Home educating families strongly believe that relations between themselves, their children and those representatives of authority they might encounter are positive and constructive.
This list of issues has been compiled from the experiences of many home educators encounters with the authorities over more than 10 years and are intended to be helpful.
The purpose of a truancy sweep:
The purpose of a truancy sweep is limited to finding children who are truanting from schools at which they are lawfully registered and return them.
Encountering an officer on the street:
few home educating families have any dealings with either the police or local authority representatives and find such rare encounters as they do have to be intimidating and stressful.
From time to time non-uniformed officers have been known to approach home educated children 'out and about' during school hours.
In common with other parents home educating parents, may instruct their children to run from an unidentified stranger who approaches them.
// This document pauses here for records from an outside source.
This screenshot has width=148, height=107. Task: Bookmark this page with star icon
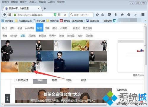pyautogui.click(x=97, y=15)
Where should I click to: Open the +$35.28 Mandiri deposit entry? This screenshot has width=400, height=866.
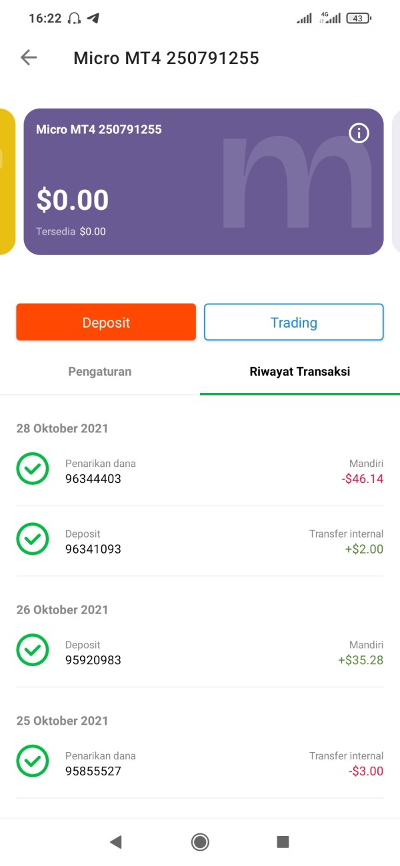click(x=200, y=653)
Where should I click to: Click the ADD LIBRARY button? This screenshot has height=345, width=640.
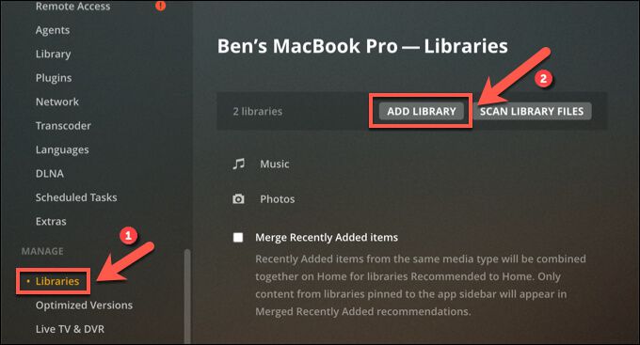coord(422,111)
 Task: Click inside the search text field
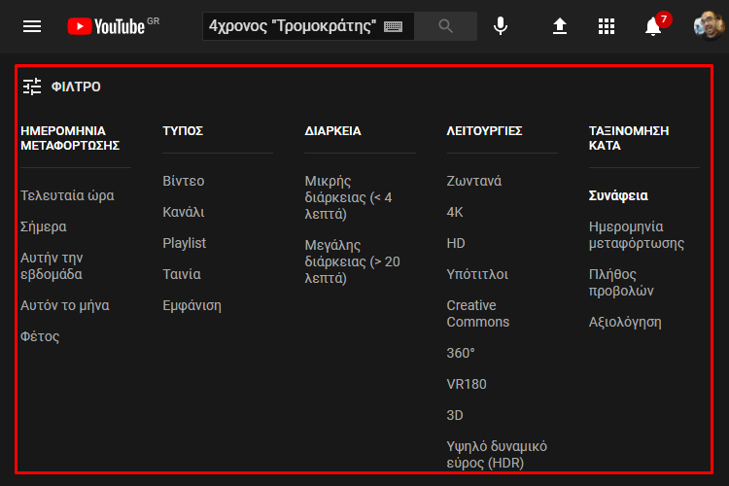click(x=293, y=26)
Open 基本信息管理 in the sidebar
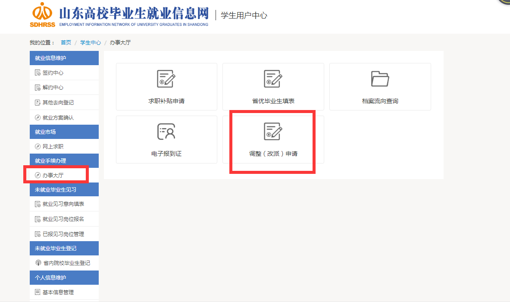 pos(58,293)
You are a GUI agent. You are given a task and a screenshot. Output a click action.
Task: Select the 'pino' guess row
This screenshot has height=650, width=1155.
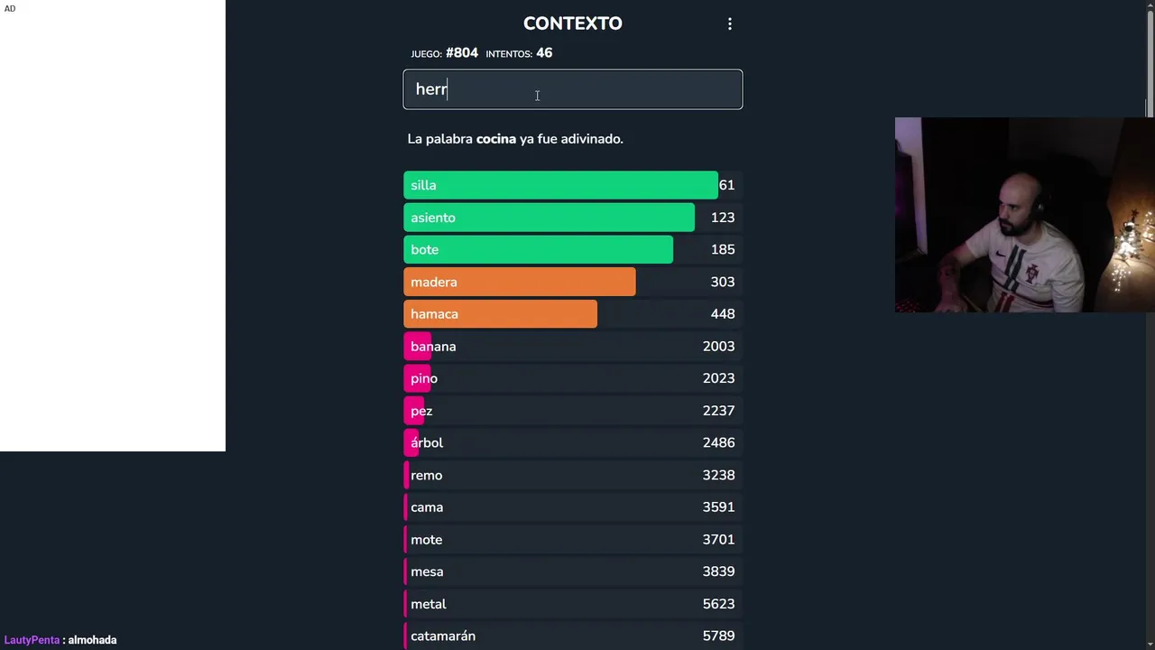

Children may not give the officer the opportunity to identify his or her self. Such behaviour should not be interpreted as suspicious.
Home educating families often take advantage of off peak holidays either within the UK or elsewhere. There are no rules regarding term times for home education, indeed only rarely do home educating families follow 'normal' term time routines.
Quite often such holidays have significant educational purpose. However even where this is not the case holidays may still be taken during 'normal' school term times.
Therefore, families taking holidays during term time should not be hindered from doing so. They should not be threatened with prosecution under anti-truancy legislation. Neither should they be stigmatised, detained when at transport terminals.
Collecting data on home educated children:
There are no police or local authority powers to use truancy sweeps to collect data on home educated children.
Paragraph 4.20 the 2002 home Office guidance to the crime and disorder act 1998 says:
"No further action should be taken where children indicate that they are home educated - unless the constable has reason to doubt that this is the case."
Once the home educated status of the child has been established the child and their parents should be allowed to continue on their way. No further action should be taken.
The refusal by either a parent or child to identify themselves should not be thought of as suspicious or uncooperative. Many home educating families hold their privacy in very high regard and it is common for them to be reluctant to hand over such information to local authority representatives. There is no legal requirement for them to do so.
Is the child listed on a register:
As there is no obligation to be registered with the Local Authority the vast majority of home educated children do not appear on Local Authority registers.
Consequently neither should it be expected that either the child or parent would have an ID card or papers issued by the local authority as proof of their home educated status.
Refusing to give a name or address:
There is no obligation for either home educated children or their parents to identify themselves to the local authority so they can be added to a register.
Out and about during school hours:
There are no rules about when or how home education should be conducted. It is therefore perfectly normal to find a home educated child 'out and about' during normal school hours. This should not of itself be construed as truancy or neglect, even if the child is not undertaking an educational activity.
Home educating families may educate at any time of the day. The presence of a child 'out and about' during normal school hours does not mean the child is not receiving a suitable education and no such inference should be made.
Is the child at risk by being out and about:
It is normal to see children out and about during weekends, early evening and school holidays, therefore, unless there is some particular reason why the officer or local authority representative (EWO) feels that the child is at some specific risk or the child asks for assistance, there is no reason to assume that the child requires assistance and subsequent removal to a place of safety simply because he or she is 'out and about' during school hours.
If in doubt:
If there are any further doubts about the safety of a child alone it may be considered reasonable to ask the child for a contact phone number or suggest to the child that a call to a parent would be helpful and reassuring to all concerned.